■ What is required
Rewrite the material as a numbered list, from its first line through the line containing "click(x=34, y=441)", with both ends included and any blank lines left out. Leave out the pictures.

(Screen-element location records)
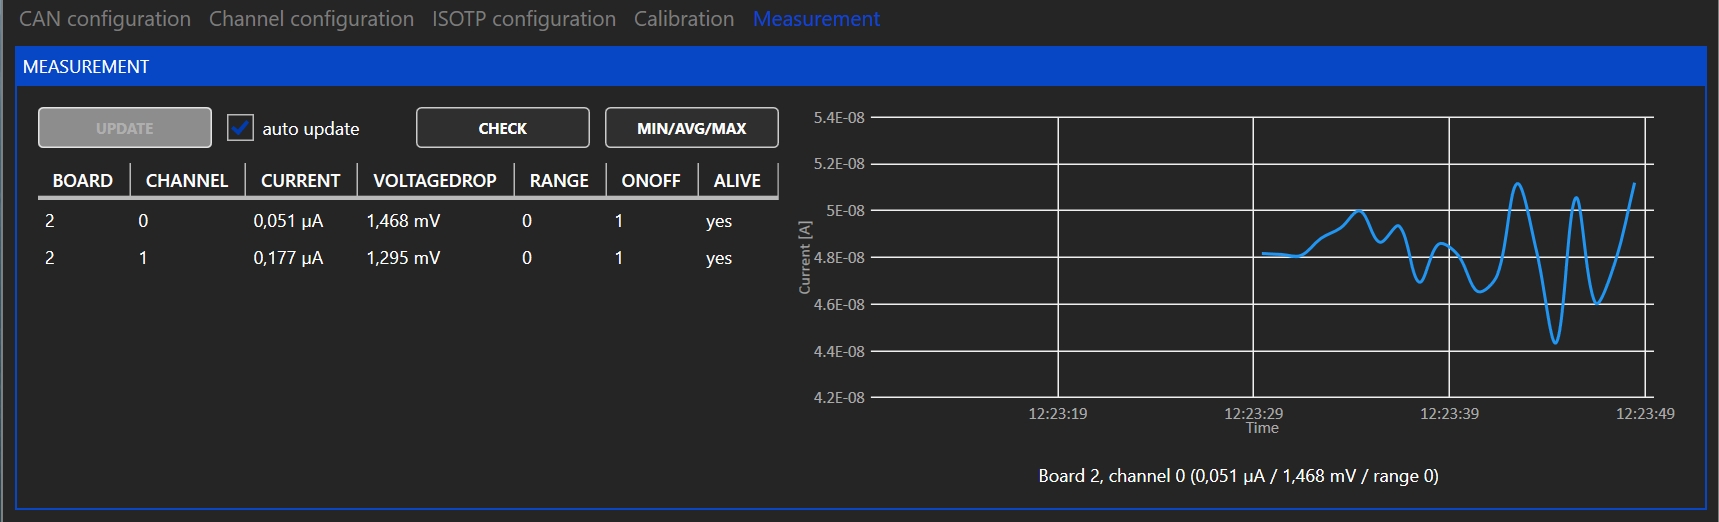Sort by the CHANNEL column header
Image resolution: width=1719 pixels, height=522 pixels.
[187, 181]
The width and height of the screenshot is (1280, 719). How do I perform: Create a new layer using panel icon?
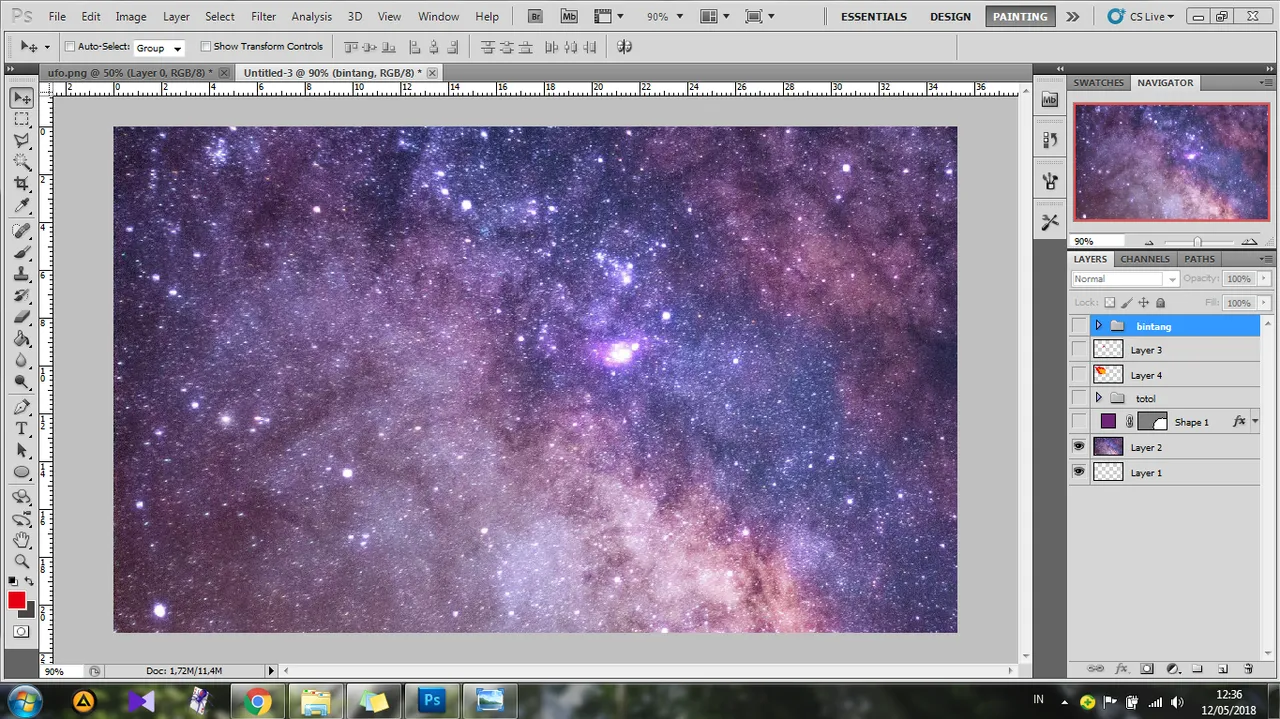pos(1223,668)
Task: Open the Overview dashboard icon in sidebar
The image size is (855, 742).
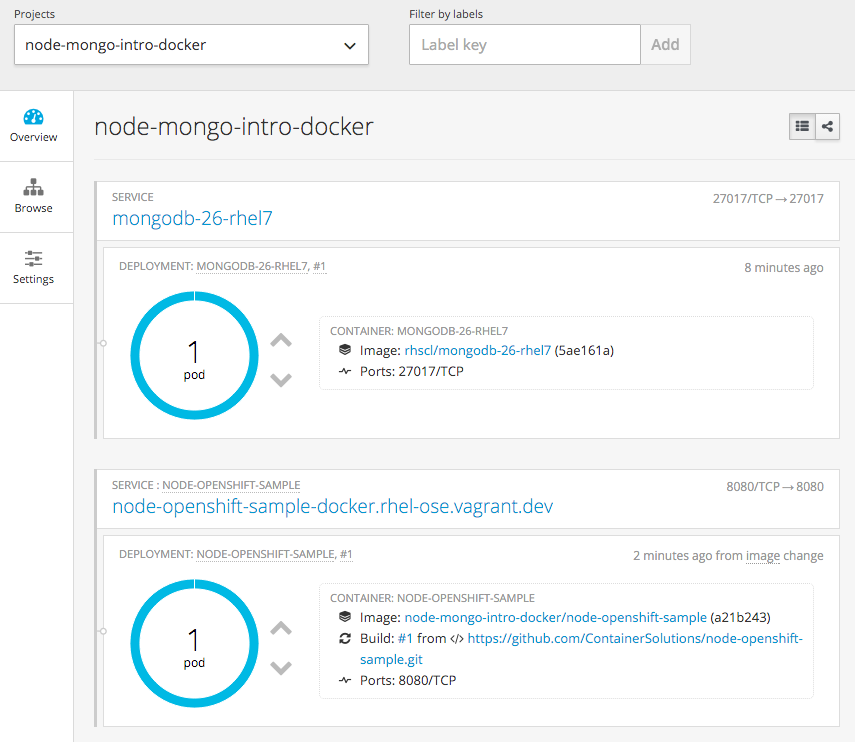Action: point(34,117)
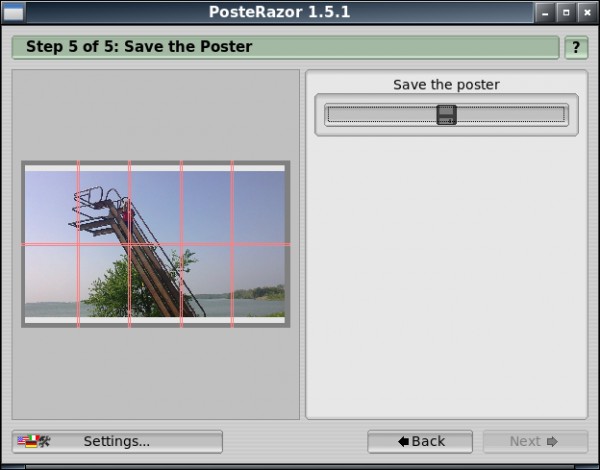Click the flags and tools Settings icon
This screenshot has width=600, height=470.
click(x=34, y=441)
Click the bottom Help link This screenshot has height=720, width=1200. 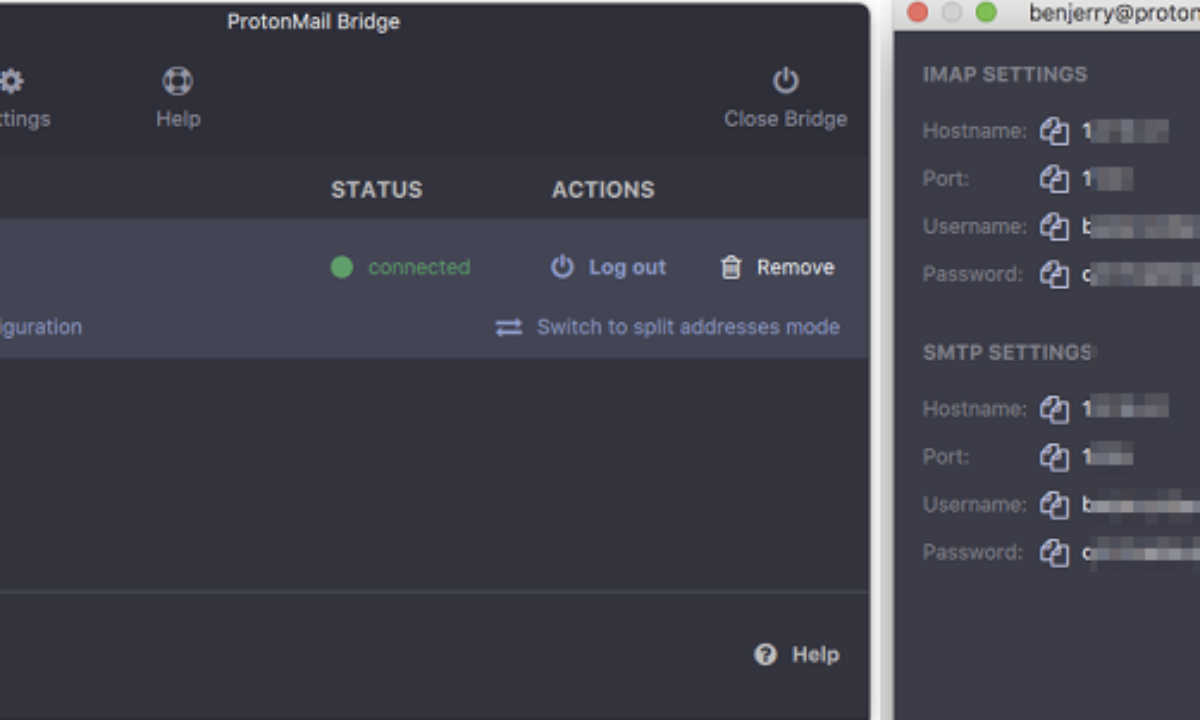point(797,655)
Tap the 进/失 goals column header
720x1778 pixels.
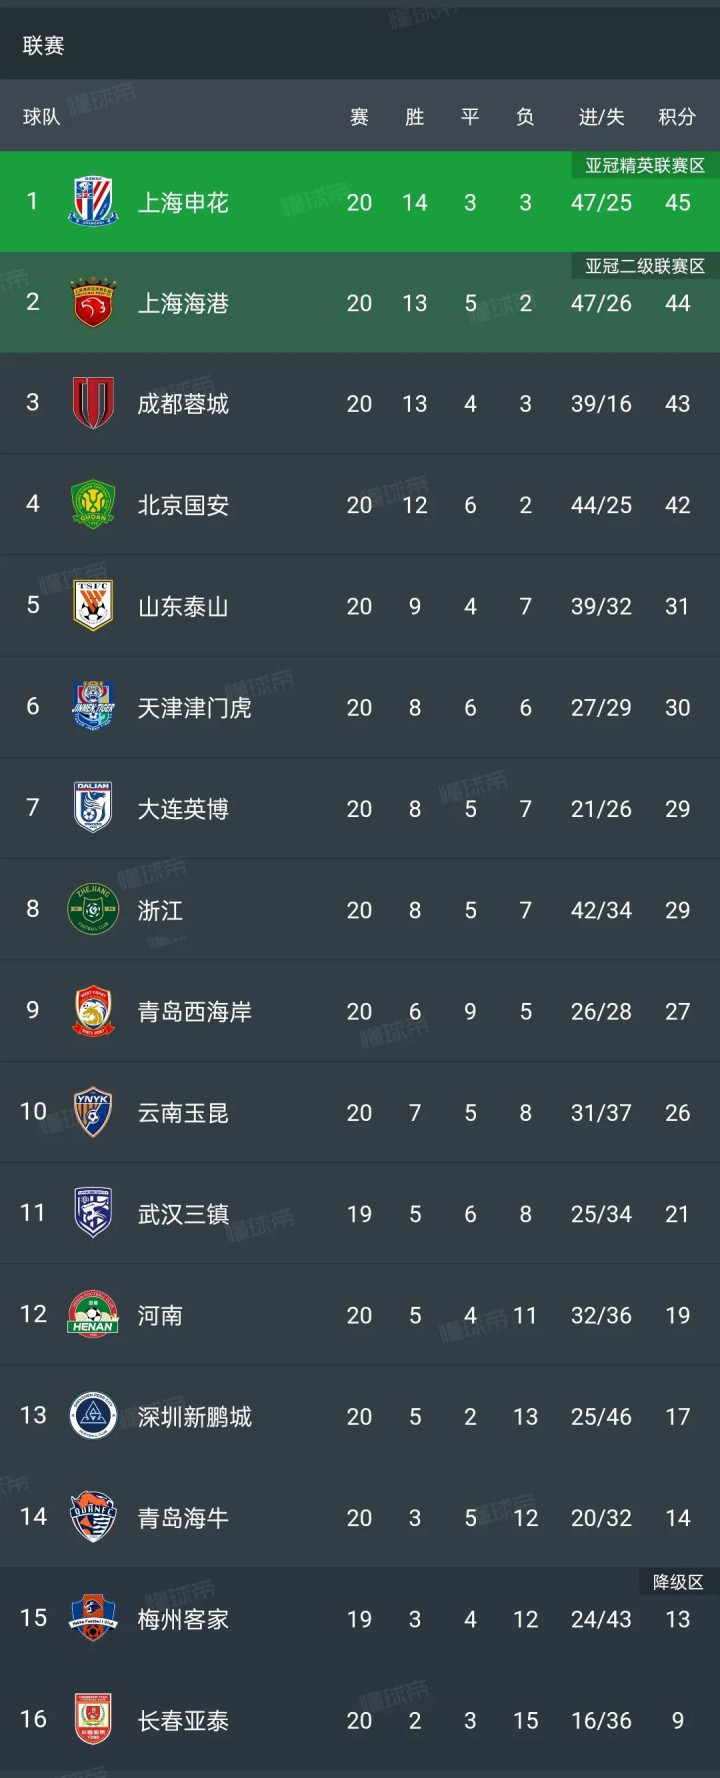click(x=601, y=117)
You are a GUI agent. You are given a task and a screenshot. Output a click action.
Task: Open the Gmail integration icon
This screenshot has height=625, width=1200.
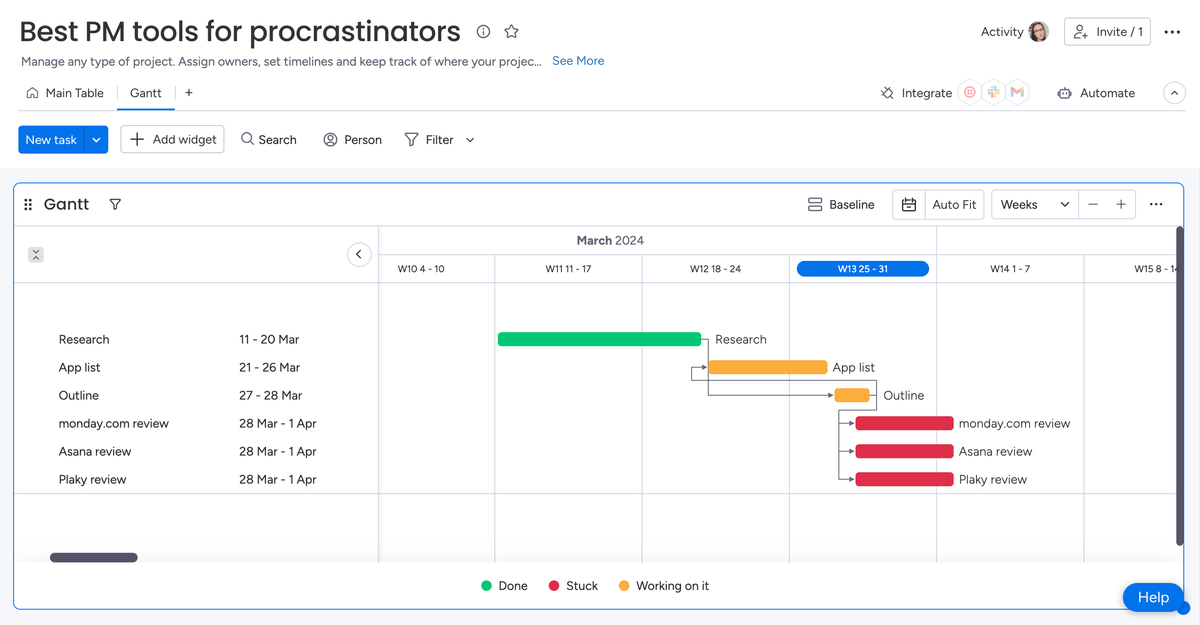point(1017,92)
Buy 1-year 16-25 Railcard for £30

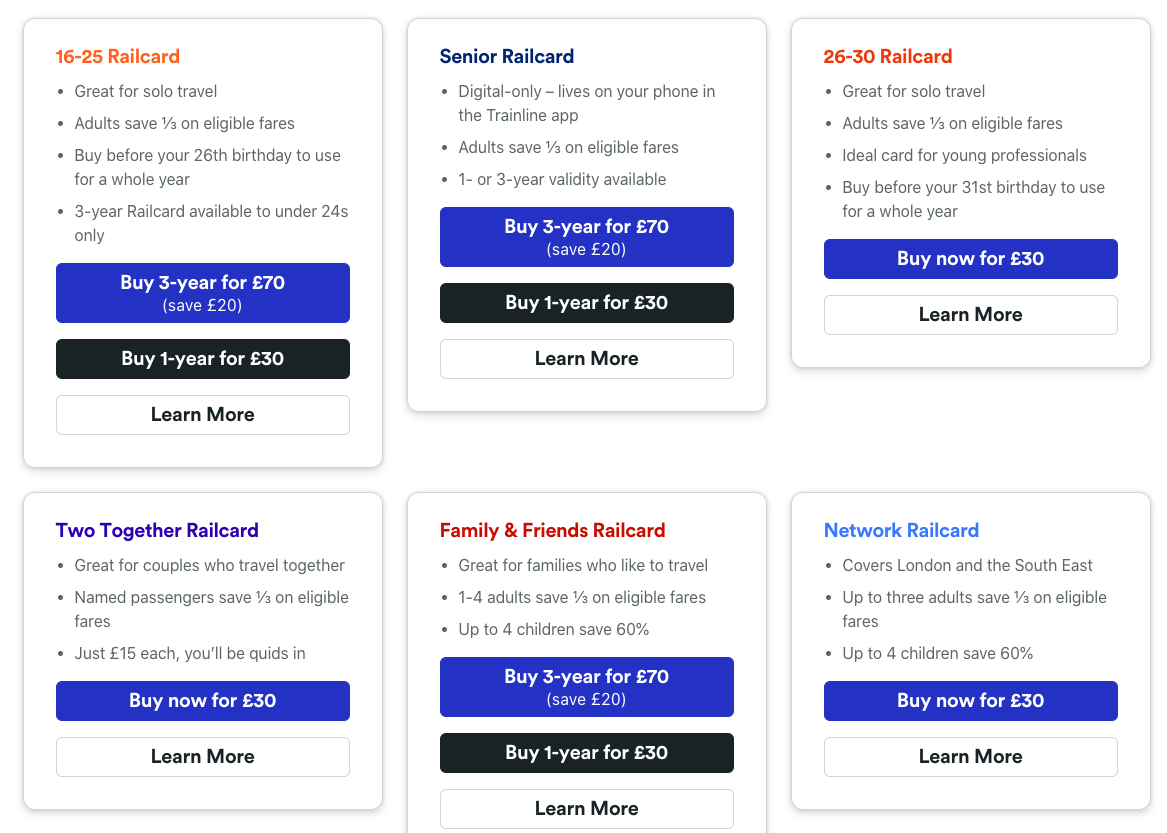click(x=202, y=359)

■ Completed exercise
1. Sort by the CHANNEL column header
2. Image resolution: width=1719 pixels, height=522 pixels.
3. [187, 181]
4. The width and height of the screenshot is (1280, 719). How do I perform: Create a new layer using panel icon?
5. pos(1223,668)
6. Task: Open the Overview dashboard icon in sidebar
7. The image size is (855, 742).
8. Action: point(34,117)
9. Click the flags and tools Settings icon
10. This screenshot has width=600, height=470.
11. click(x=34, y=441)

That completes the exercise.